Set exercise:
Convert the entries below into a Markdown table with the columns "Row" and "Line," numbering each line in order and omitting blank lines.

* * *

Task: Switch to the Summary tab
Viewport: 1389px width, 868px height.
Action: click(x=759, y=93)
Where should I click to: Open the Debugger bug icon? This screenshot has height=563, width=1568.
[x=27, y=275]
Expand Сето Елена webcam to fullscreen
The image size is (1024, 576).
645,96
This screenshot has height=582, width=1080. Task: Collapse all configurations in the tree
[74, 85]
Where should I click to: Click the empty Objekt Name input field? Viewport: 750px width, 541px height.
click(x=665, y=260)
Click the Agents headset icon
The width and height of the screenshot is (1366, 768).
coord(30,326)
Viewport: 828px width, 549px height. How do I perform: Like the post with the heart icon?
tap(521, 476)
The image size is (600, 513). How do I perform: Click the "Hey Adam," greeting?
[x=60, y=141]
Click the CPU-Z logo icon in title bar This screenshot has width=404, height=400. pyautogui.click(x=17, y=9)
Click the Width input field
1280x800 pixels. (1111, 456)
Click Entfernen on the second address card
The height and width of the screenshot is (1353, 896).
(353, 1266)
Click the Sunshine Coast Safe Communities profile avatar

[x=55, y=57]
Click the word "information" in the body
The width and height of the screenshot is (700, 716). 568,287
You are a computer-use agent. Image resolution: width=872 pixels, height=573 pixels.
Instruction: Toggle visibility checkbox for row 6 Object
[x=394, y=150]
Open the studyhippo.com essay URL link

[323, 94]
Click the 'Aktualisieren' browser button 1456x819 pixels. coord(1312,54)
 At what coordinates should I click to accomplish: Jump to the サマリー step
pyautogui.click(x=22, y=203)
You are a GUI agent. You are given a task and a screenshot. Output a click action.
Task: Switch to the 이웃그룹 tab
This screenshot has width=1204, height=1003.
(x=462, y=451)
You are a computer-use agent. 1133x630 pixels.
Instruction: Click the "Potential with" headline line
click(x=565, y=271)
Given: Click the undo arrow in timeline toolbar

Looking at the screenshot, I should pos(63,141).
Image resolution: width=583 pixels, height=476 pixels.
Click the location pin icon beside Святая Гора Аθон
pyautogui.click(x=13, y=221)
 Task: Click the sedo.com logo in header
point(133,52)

* * *

Answer to the task:
| Row | Line |
|---|---|
| 1 | Task: Switch to the Summary tab |
| 2 | Viewport: 1389px width, 868px height. |
| 3 | Action: click(x=759, y=93) |
| 4 | Where should I click to: Open the Debugger bug icon? This screenshot has height=563, width=1568. |
| 5 | [x=27, y=275] |
| 6 | Expand Сето Елена webcam to fullscreen |
| 7 | The image size is (1024, 576). |
| 8 | 645,96 |
| 9 | This screenshot has height=582, width=1080. Task: Collapse all configurations in the tree |
| 10 | [74, 85] |
| 11 | Where should I click to: Click the empty Objekt Name input field? Viewport: 750px width, 541px height. |
| 12 | click(x=665, y=260) |
| 13 | Click the Agents headset icon |
| 14 | The width and height of the screenshot is (1366, 768). |
| 15 | coord(30,326) |
| 16 | Viewport: 828px width, 549px height. How do I perform: Like the post with the heart icon? |
| 17 | tap(521, 476) |
| 18 | The image size is (600, 513). How do I perform: Click the "Hey Adam," greeting? |
| 19 | [x=60, y=141] |
| 20 | Click the CPU-Z logo icon in title bar This screenshot has width=404, height=400. pyautogui.click(x=17, y=9) |
| 21 | Click the Width input field |
| 22 | 1280x800 pixels. (1111, 456) |
| 23 | Click Entfernen on the second address card |
| 24 | The height and width of the screenshot is (1353, 896). |
| 25 | (353, 1266) |
| 26 | Click the Sunshine Coast Safe Communities profile avatar |
| 27 | [x=55, y=57] |
| 28 | Click the word "information" in the body |
| 29 | The width and height of the screenshot is (700, 716). 568,287 |
| 30 | You are a computer-use agent. Image resolution: width=872 pixels, height=573 pixels. |
| 31 | Instruction: Toggle visibility checkbox for row 6 Object |
| 32 | [x=394, y=150] |
| 33 | Open the studyhippo.com essay URL link |
| 34 | [323, 94] |
| 35 | Click the 'Aktualisieren' browser button 1456x819 pixels. coord(1312,54) |
| 36 |  At what coordinates should I click to accomplish: Jump to the サマリー step |
| 37 | pyautogui.click(x=22, y=203) |
| 38 | You are a GUI agent. You are given a task and a screenshot. Output a click action. |
| 39 | Task: Switch to the 이웃그룹 tab |
| 40 | This screenshot has width=1204, height=1003. |
| 41 | (x=462, y=451) |
| 42 | You are a computer-use agent. 1133x630 pixels. |
| 43 | Instruction: Click the "Potential with" headline line |
| 44 | click(x=565, y=271) |
| 45 | Given: Click the undo arrow in timeline toolbar |
| 46 | Looking at the screenshot, I should pos(63,141). |
| 47 | Image resolution: width=583 pixels, height=476 pixels. |
| 48 | Click the location pin icon beside Святая Гора Аθон |
| 49 | pyautogui.click(x=13, y=221) |
| 50 |  Task: Click the sedo.com logo in header |
| 51 | point(133,52) |